◆ **Documento de origem**

↓↓↓

O filme ganhou o Festival de Brasília - o que mostra sua qualidade.
A trans, por exemplo, nos comove com seu jogo do dentro e do fora, seus muitos mundos.
Se ficamos um pouco com a sensação de arte contemporânea que precisa de placa explicativa do "processo", é bom, entretanto, ter novas ideias por aí.


Histórias que Só Existem Quando Lembradas - de Júlia Murat

Ok, a menina fotógrafa da cidade grande (e ela é só isso, do início ao fim!) encontra a cidade perdida no tempo.

Mas tudo está tão sublinhado... e tem um tempo lento para dizer a mesma coisa.
O tempo lento nos filmes russos e nos mais desconstruídos é camadas de não-saber, de sentimentos materializados, de novidade.

Sim, a velha senhora é quieta, esquisita, cheia de medos... (mas não são terrores e silêncios de gente humana, logo passa).

Sim, a(s) casa(s) é/são grande(s) - vemos lampiões, máquinas de datilografar (que antigo!), pão amassado - os matutos são matutos (não é realidade, é o olhar que os deixou assim), o padre é ortodoxo, etc.

Então percebemos que há uma leveza "latina", não, não é Tarkoviski. Mas o que é?

Exemplo de diálogo:

- Por que parou a música, estava tão boa.
- Vou virar o disco.
- Boa essa música.

Nesse momento eu penso que faltam bons roteiristas.

Depois de meia hora de eu-já-sabia, começa uma relação mais dinâmica, com mais humor (dos habitantes) e belas fotos...

Então elas ficam amigas - claro!
A protagonista é um ponto: não tem nada a dizer a não ser "ser da capital".
Um certo "estereótipo" paira sobre tudo: uma nostalgia do rural que é mais um fetiche (não há televisão nesse lugar e um aparelho que faz som dá medo).

Ah, sim, mas tudo vem de um livro - o que prova minha tese de que vivemos num mundo de europeus (ou latino-americanos) mortos por causa do campo de força.

Por que imagens tão (potencialmente) fortes precisam de tanta fala?
Por que a ideia maravilhosa de um cemitério fechado pelos militares e uma velha que não pode ser enterrada na sua cidade vira um "o que você acha dos jovens"?

↑↑↑

◆ **Tarefa atribuída**
De acordo com o documento de origem, qual é a profissão da protagonista de "Histórias que Só Existem Quando Lembradas"?

◆ **Dados disponíveis**

↓↓↓

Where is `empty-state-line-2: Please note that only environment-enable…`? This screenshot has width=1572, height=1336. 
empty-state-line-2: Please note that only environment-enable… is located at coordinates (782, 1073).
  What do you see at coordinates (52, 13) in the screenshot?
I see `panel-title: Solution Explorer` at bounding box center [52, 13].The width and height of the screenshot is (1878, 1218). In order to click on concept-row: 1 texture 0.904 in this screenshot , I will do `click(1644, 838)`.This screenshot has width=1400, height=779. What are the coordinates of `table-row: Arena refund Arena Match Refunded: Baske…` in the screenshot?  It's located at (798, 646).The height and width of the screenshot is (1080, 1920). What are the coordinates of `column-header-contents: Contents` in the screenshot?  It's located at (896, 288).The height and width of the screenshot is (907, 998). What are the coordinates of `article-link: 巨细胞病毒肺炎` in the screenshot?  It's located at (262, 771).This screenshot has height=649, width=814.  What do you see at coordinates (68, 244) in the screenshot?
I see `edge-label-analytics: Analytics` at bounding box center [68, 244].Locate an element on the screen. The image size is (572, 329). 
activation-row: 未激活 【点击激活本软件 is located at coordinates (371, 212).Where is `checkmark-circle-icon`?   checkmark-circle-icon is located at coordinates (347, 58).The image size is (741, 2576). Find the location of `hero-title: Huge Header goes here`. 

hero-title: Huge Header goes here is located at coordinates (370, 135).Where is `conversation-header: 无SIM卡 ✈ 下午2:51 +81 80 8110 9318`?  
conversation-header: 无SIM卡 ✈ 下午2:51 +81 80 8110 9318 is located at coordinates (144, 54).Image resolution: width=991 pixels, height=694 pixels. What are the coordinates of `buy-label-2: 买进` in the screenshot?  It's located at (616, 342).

↑↑↑

◆ **Solução da tarefa**
Ela é fotógrafa.